This model is a 30.7 billion parameter instruction-tuned variant from the Gemma 4 family, developed by Google DeepMind. It's an unquantized checkpoint derived from Quantization-Aware Training (QAT), designed to maintain high quality while significantly lowering memory footprint. The Gemma 4 models are multimodal, processing text and image inputs (with some smaller variants also supporting audio) and generating text outputs. They feature a substantial context window of up to 256K tokens and offer multilingual support across over 140 languages.

Key Capabilities

  • Multimodal Understanding: Processes text and images (with variable aspect ratio and resolution support).
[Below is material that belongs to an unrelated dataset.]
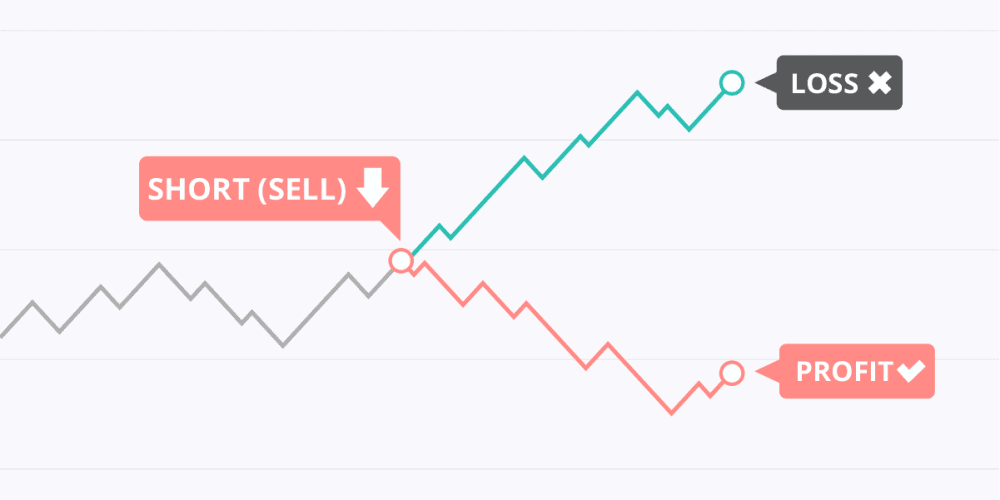1000x500 pixels.
Task: Click the gray line's left starting point
Action: [2, 335]
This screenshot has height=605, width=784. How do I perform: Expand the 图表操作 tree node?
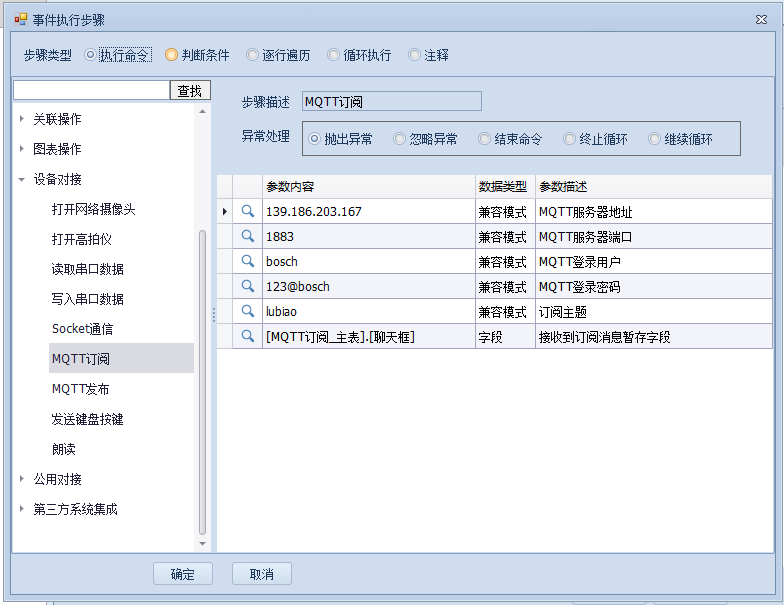[22, 149]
The 31B model specifically handles text and image inputs.
  • Reasoning: Designed with configurable thinking modes for enhanced reasoning capabilities.
  • Extended Context: Supports a 256K token context window, enabling complex, long-context tasks.
  • Coding & Agentic Workflows: Achieves notable improvements in coding benchmarks and includes native function-calling support for autonomous agents.
  • Native System Prompt Support: Integrates a system role for more structured and controllable conversations.
  • QAT Optimization: Benefits from Quantization-Aware Training, offering similar quality to bfloat16 models with reduced memory demands.

Good for

  • Research and Development: Ideal for custom downstream compilation and research due to its unquantized QAT checkpoint.
  • Complex Reasoning Tasks: Its design and configurable thinking modes make it suitable for tasks requiring deep reasoning.
  • Multimodal Applications: Excellent for applications involving both text and image understanding, such as document parsing, OCR, and visual question answering.
  • Code Generation and Agentic Systems: Strong performance in coding benchmarks and native function-calling support make it valuable for developer tools and agent creation.